> **MATERIAL FOR THIS TASK**
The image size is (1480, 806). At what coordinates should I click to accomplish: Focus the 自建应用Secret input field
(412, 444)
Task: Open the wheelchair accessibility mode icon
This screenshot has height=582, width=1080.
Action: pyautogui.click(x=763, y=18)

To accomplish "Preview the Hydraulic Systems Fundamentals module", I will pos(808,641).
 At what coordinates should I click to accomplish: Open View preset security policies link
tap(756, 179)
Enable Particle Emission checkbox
---
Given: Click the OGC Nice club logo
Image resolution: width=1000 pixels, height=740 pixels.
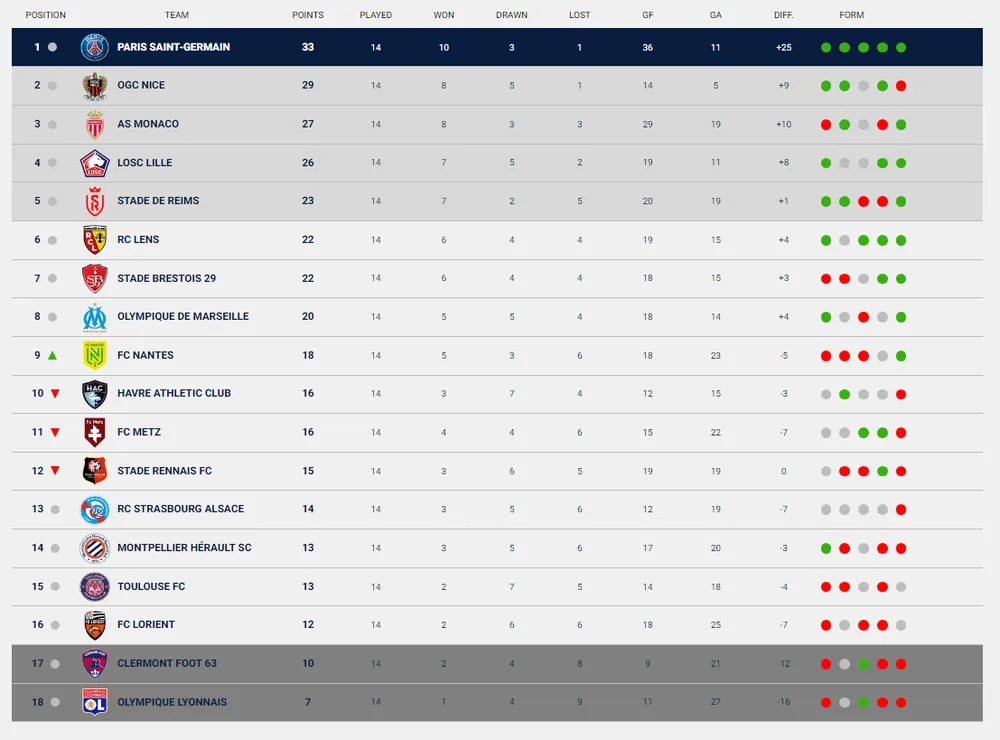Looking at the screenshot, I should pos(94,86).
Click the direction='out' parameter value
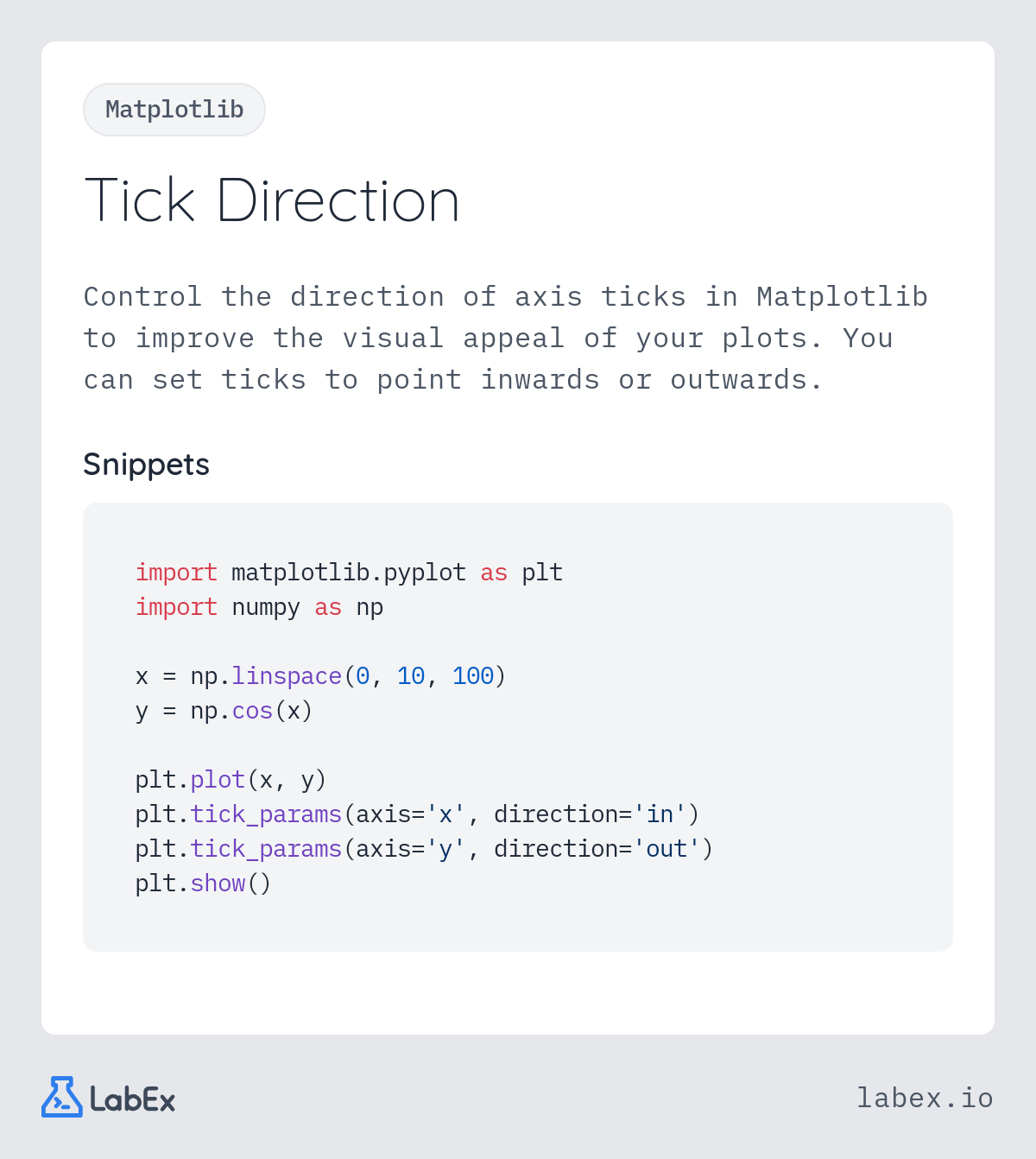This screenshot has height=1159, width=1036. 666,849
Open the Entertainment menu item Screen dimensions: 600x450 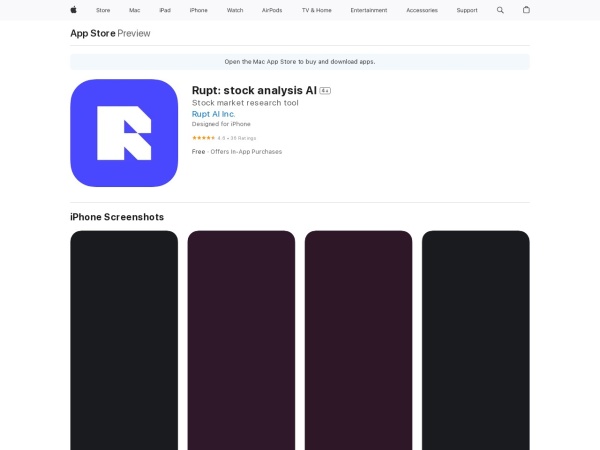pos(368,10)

> **WHAT IS BEING ASKED**
Look above for the line with "The image size" and the line with "Enable Particle Emission checkbox". Retype those two lines and every line between them exactly, adding nothing.

> **FINAL ANSWER**
The image size is (1480, 806). At what coordinates should I click to accomplish: Focus the 自建应用Secret input field
(412, 444)
Task: Open the wheelchair accessibility mode icon
This screenshot has height=582, width=1080.
Action: pyautogui.click(x=763, y=18)

To accomplish "Preview the Hydraulic Systems Fundamentals module", I will pos(808,641).
 At what coordinates should I click to accomplish: Open View preset security policies link
tap(756, 179)
Enable Particle Emission checkbox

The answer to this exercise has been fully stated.